The Entrepreneurial Spirit From Schumpeter To Steve Jobs

A quick "gift" to our friends joining us, before a longer piece tomorrow from my "Nietzschebuch". Cheers!

As we have seen in our interventions on "the Science of Choice", the attempt to define a methodology and a domain for an "economic science" foundered on the inability of neoclassical theoreticians (which includes Keynesians, given that they share most of the fundamental assumptions of neoclassical theory) to avoid the mathematical formalism or self-referentiality or circuitousness - in short, the tautology - of their approach to economic reality. Given that for the neoclassics the economy is a complex web of "exchanges" by "individuals" in a "free market", it soon becomes "immaterial" what the "content" of the "exchanges" might be. Even the notion of "marginal utility" - and consequently of the "utility" that stands behind it - becomes "inscrutable" and purely "metaphysical".

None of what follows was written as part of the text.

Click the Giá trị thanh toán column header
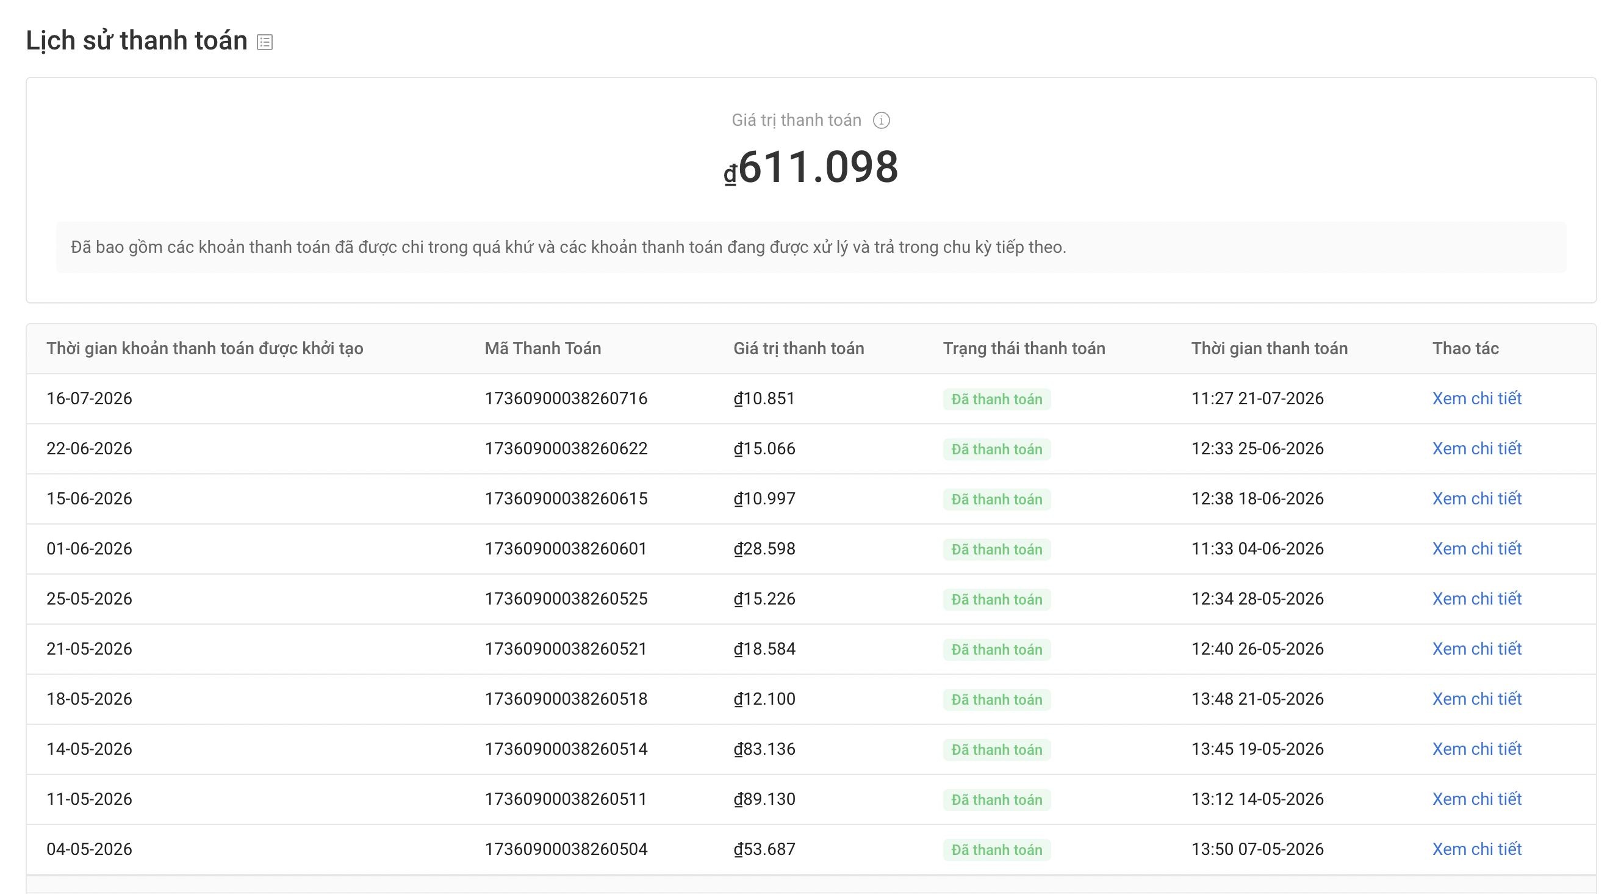The width and height of the screenshot is (1624, 894). pos(798,348)
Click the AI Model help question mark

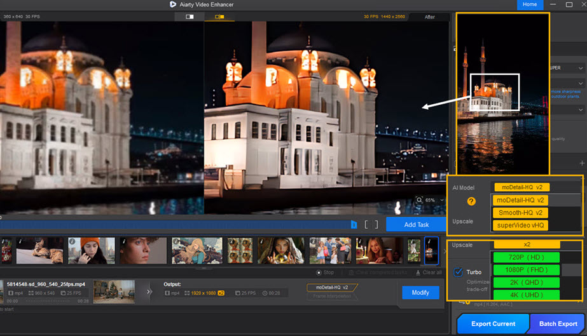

Classical Political Economy, from Adam Smith onwards to JS Mill, had sought to identify and measure "the substance" of economic activity - an objective "wealth" or "value" that depended on the "material resources" that went into pro-ducing goods and services. What the Neoclassical Revolution achieved was to stand this "objectivism" on its head and completely to turn it into a thoroughgoing "subjectivism". The impossibility to determine "objectively" the nature of wealth and to "quantify" it, meant that market prices were left as the only "indicators" of the "utility" of economic activity. At the same time, this seemed to remove (as we argued at the beginning) the very "corpus", the aim, goal and substance of economic activity - its "purpose". Worse still, such a theory of generalised exchange - formally theorised by Walras - failed to explain the phenomenon of "growth" - of the increase in "value" of economic pro-duction - and indeed of the existence of "money" which, understood as a pure "means of exchange", could not be incorporated in neoclassical theory as a "store of value".

It is from these theoretical premises that Joseph Schumpeter attempts to tackle the evolutionary "dynamic" features and properties of the capitalist economy. For heuristic purposes, economic analysis(of any economy) represents a "circular flow" that can be "analysed" anatomically or physiologically, like the circulation of the blood; but such analysiscannot "explain" or account for the "evolution" of the economy, its "development", its "trans-formation". Like the neoclassicals, Schumpeter does not even tackle the problem of "value": he relies on the theories of his Viennese teacher Bohm-Bawerk who explains "interest" in terms of the "renunciation" of immediate consumption by savers in favour of investors and consumers who therefore pay "interest" in natura based on the greater productivity of "roundabout" methods of production.

Like Bohm-Bawerk, Schumpeter interprets the operation of the "circular flow" in these terms of simple "utility" - the "renunciation of immediate consumption". But, he wistfully observes, this still does not explain how the capitalist economy "progresses" from one stage of development to another, and how it seems to do so in "cycles" that contain a fairly predictable sequence of booms and busts, of expansion and "crisis" and then recession or depression. Schumpeter needs a way to escape from the "circularity", from the self-referentiality, the sterile, "static" formalism of neoclassical theory so as to be able to account - just like Karl Marx - for the "dynamism" of the capitalist economy. Marx, of course, had attributed this "dynamism" to the growing capitalist exploitation of workers' labour-power. For Schumpeter instead, whose intellectual upbringing did not admit of "metaphysical" concepts such as "value" and "exploitation", the dynamism of the capitalist economy had to come from a "creative" force, a "spirit", an "individuality" that capitalism produced or engendered, that was internal to its operari, that could even be likened to a "mechanism", but not to a "system" - indeed, one that was the very antithesis of "systems", of "circularity", of "static". He found it in the figure of the captain of industry, in the entrepreneur.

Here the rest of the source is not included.